Dünyanın En Yüksek Ahşap Binalarından Biri: Sara Cultural Center

Sanat, performans ve edebiyat için buluşma alanları içermesinin yanı sıra bir otel olan kültür merkezi, bugüne kadar dünyanın en yüksek ahşap binalarından biri.

Kuzey Kutup Dairesi’nin hemen altında bulunan, İsveç’in Skellefteå kenti, köklü bir ahşap yapı geleneğine sahip. Bu gelenek, şehrin yeni kültür merkezi için açılan uluslararası yarışmayı kazanan tasarımın arkasındaki ana ilham kaynağı olmuş.

“Tüm kültür biçimlerinin yan yana yaşadığı sürdürülebilir tasarım ve inşaat için bir model.”

Architecture by White Arkitekter

“Tasarım, yerel kereste endüstrisi ile ileriye götürmeyi umduğumuz bölgenin zengin kereste geleneğine bir saygı duruşu niteliğinde. Birlikte, herkes için güzel bir şehir merkezi oluşturabiliriz; zarafetle yaşlanan çağdaş bir ifade.’’
Oskar Norelius

Bölgesel orman endüstrisi ve inşaat bilgisi projede önemli bir rol oynuyor ve çapraz lamine ahşap (CLT) teknolojisindeki son gelişmelerle tamamlanıyor. Çapraz lamine ahşap alanındaki araştırmaların ilerlemesi, tasarım olanaklarını hayal edilenden fazlasıyla genişletiyor. Yapı mühendisleri Florian Kosche ile iş birliği yapılarak iki farklı yapı sistemi geliştirilmiş; biri kültür merkezi, diğeri ise kardeş yapı olan otel için.

Otele ev sahipliği yapan yüksek yapı, iki asansör çekirdeği arasında prefabrik çapraz lamine ahşap (CLT)  modüllerinden oluşturulmuş. Çekirdeklerin yerleşimi ve tasarımı sayesinde tamamen CLT ile yapılabilir hale getirilmiş. 75 metre yüksekliğindeki 20 katlı otel, tutkallı lamine ahşap (GLT) sütun ve kirişlere sahip, dünyanın en yüksek ahşap çerçeveli binalarından birinden şehrin kilometrelerce uzanan çarpıcı manzaralarını sunuyor.

“İnsanların sahne arkasında meydana gelen yaratıcılığın miktarına tanık olmalarını istiyoruz.
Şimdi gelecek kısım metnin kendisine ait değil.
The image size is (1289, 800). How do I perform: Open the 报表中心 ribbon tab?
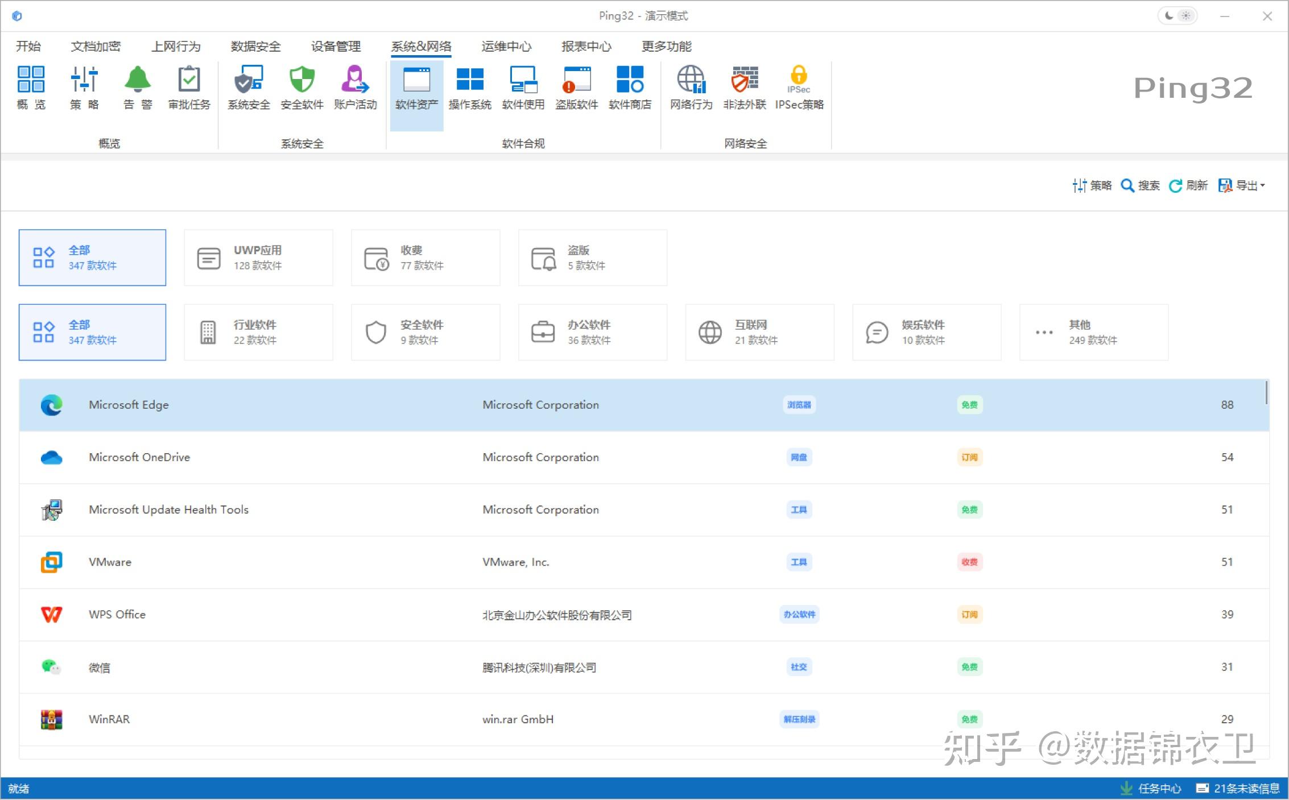pyautogui.click(x=586, y=46)
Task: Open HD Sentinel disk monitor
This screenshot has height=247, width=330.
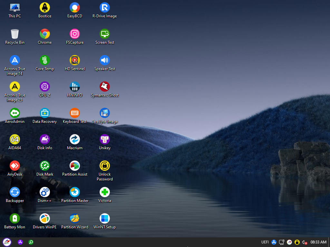Action: coord(75,60)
Sokaktan geçenler yeni bir serginin nasıl yapıldığını veya bir sahne setinin nasıl ortaya çıktığını görebilecekler.’”
Robert SchmitzBaş Mimar

Alçak yapının strüktürel sistemi, lamine ahşaptan yapılmış sütunlar ve kirişler ile çapraz lamine ahşaptan çekirdekler ve perde duvarlardan oluşan bir ahşap çerçeveden oluşuyor. Yapı, yüklerin yeniden dağıtılmasına yardımcı oluyor ve yüksek yapının strüktürel stabilitesini arttırıyor. Yüksek yapı 13 katlı ve her iki uçta iki çekirdek arasında çapraz lamine ahşap hacimlerinden oluşuyor. Büyük fuayelerin üzerindeki karakteristik kafes kirişler, içinde bir dizi aktivite ve fonksiyona ev sahipliği yapabilen esnek, açık plan bir alan sağlayan bir GLT ve çelik karma strüktüre sahip. Kullanım esnekliği, gelecekteki taleplere uyum sağlamasına izin vererek binanın uzun vadeli sürdürülebilirliğini sağlıyor.
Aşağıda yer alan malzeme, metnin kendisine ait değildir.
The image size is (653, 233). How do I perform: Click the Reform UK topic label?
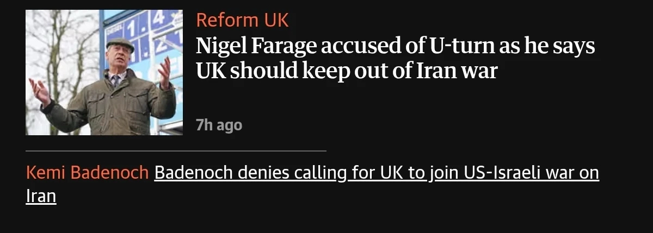coord(242,20)
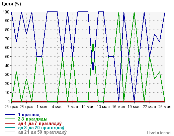Click the 16 мая date label
This screenshot has height=136, width=174.
pyautogui.click(x=118, y=107)
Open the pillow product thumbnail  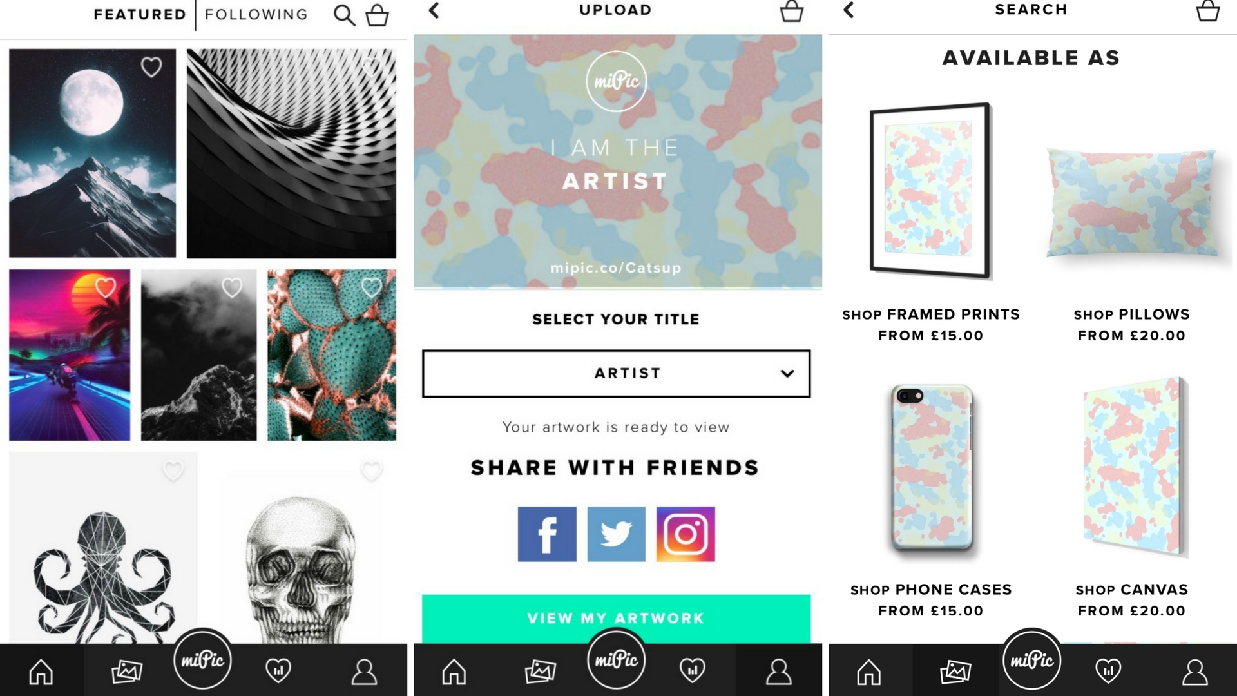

Binayı saran cam cephe, gökyüzünü yansıtırken, içerideki muhteşem ahşap çerçeveli tavanı ortaya çıkarıyor. Bu tavan, ziyaretçileri mekân boyunca yönlendiren yinelenen bir motif. Ahşap yapı, Skellefteå’nın zorlu hava koşullarına dayanacak ve aynı zamanda enerji tasarruflu kalacak şekilde tasarlanmış. Yeşil çatı, ısı yalıtımına katkıda bulunuyor, ayrıca gürültü kirliliğini emiyor, biyolojik çeşitliliği arttırıyor ve yağmur suyunun akışını geciktiriyor.

Sara Kültür Merkezi, yaratıcı sürecin arkasındaki zanaatı benzersiz bir şekilde sunuyor. Davetkar camlarla birleştirilen açık düzenler, bina içindeki ziyaretçilerin yanı sıra dışarıdan geçenler için set oluşturma ve sergi kurulumunda yer alan ustalığı ve beceriyi ortaya koyuyor.

Merkezin kalbinde, üretimleri dış dünya tarafından görülebilen bir sahne yer alıyor. Benzer şekilde, girişlerde galeri müdavimlerini merkeze davet eden sergiler programlanabilir.